The recently released Multiple Indicator Cluster Survey (MICS) report by the Central Statistics Organization (CSO) indicates significant improvements to the health, education and well-being of women and children in Afghanistan. These include better access to drinking water and higher school attendance among both boys and girls. Child mortality is also down.
The Afghanistan MICS is a national survey by the CSO, with the support of UNICEF, providing data on a range of indicators to enable the assessment of the situation of women and children in the country, including child mortality, nutrition, child health, water and sanitation, reproductive health, child development, education, child protection, and HIV/AIDS. Data was collected in all 34 provinces of the country.
" The AMICS is part of our Government's effort to monitor progress towards key goals and targets we've committed to, like the Millennium Development Goals," said Mr. Abdul Rahman Ghafoori, CSO's President General.
However, there are indications of slower progress in some important respects such as in women's literacy and gender parity in education. Concerns have been expressed about aspects of child protection, including the prevalence of child labour in Afghanistan, low school attendance among orphans, and high rates of violence against children, including severe physical punishment used for discipline.
Across all sectors in the report, major disparities exist because of the background characteristics of respondents. In many cases there seem to be dramatic differences between urban and rural areas, differences according to the socio-economic status of households, and by regions. Consistently, the educational level of women has been found to be a reliable predictor of most of the indicators for women and children. As women's education levels rise, performance is higher on most indicators. For example, child mortality is lower among women with education than it is among women without education.
" The AMICS findings tell us that much more needs to be done to support the health and wellbeing of Afghan women and children if we are to meet Afghanistan's MDGs on time," said Peter Crowley, UNICEF Afghanistan Country Representative.
" Paying careful attention to these data can support better planning and more targeted interventions in development and humanitarian assistance to help alleviate some of the most acute disparities," he added.

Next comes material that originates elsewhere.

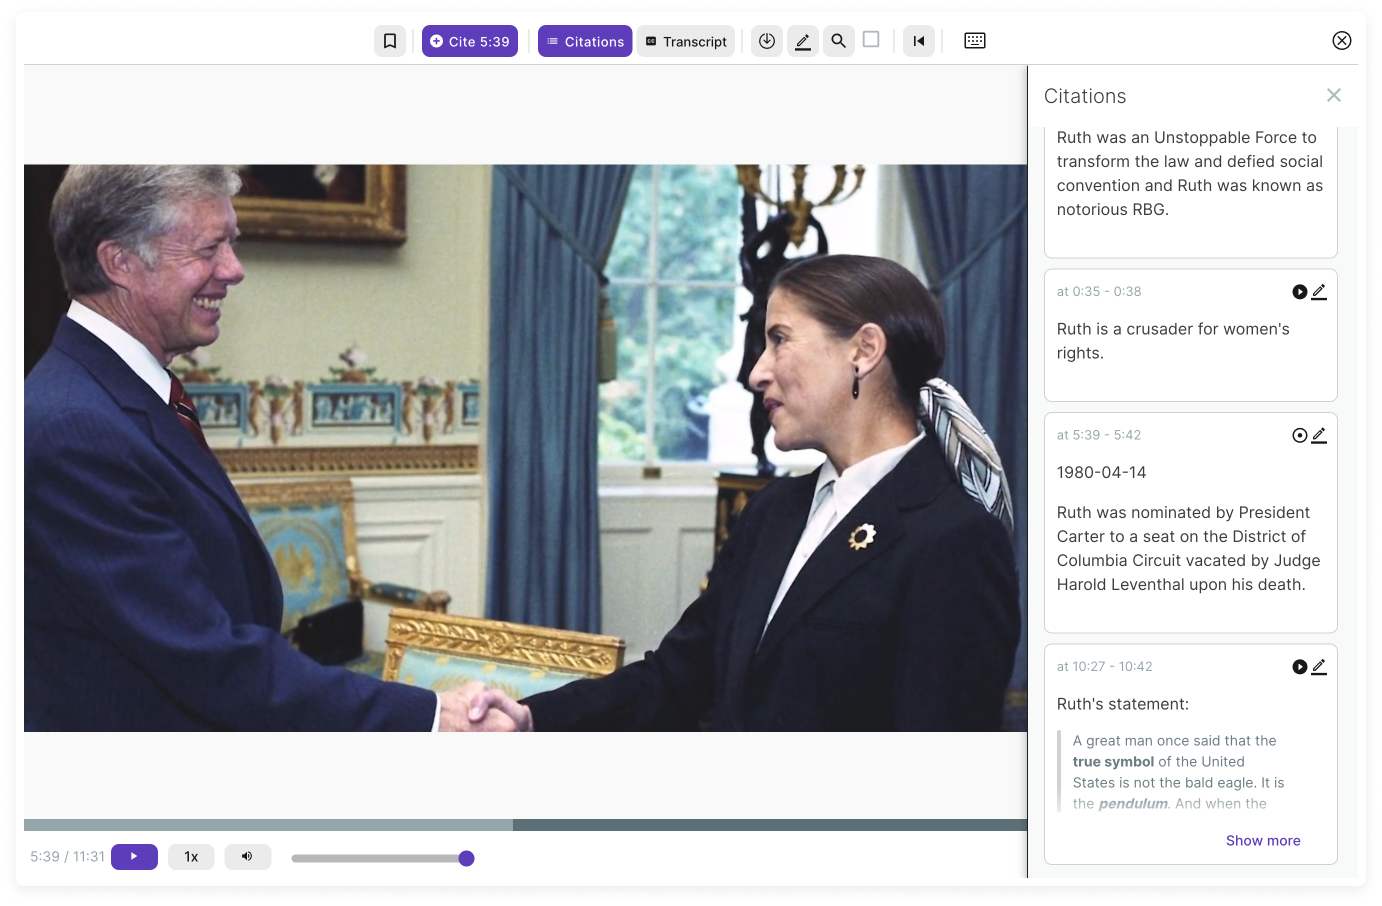Image resolution: width=1382 pixels, height=906 pixels.
Task: Edit the citation at 5:39
Action: point(1319,435)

UNICEF is on the ground in over 150 countries and territories to help children survive and thrive, from early childhood through adolescence. The world's largest provider of vaccines for developing countries, UNICEF supports child health and nutrition, good water and sanitation, quality basic education for all boys and girls, and the protection of children from violence, exploitation, and AIDS. UNICEF is funded entirely by the voluntary contributions of individuals, businesses, foundations and governments.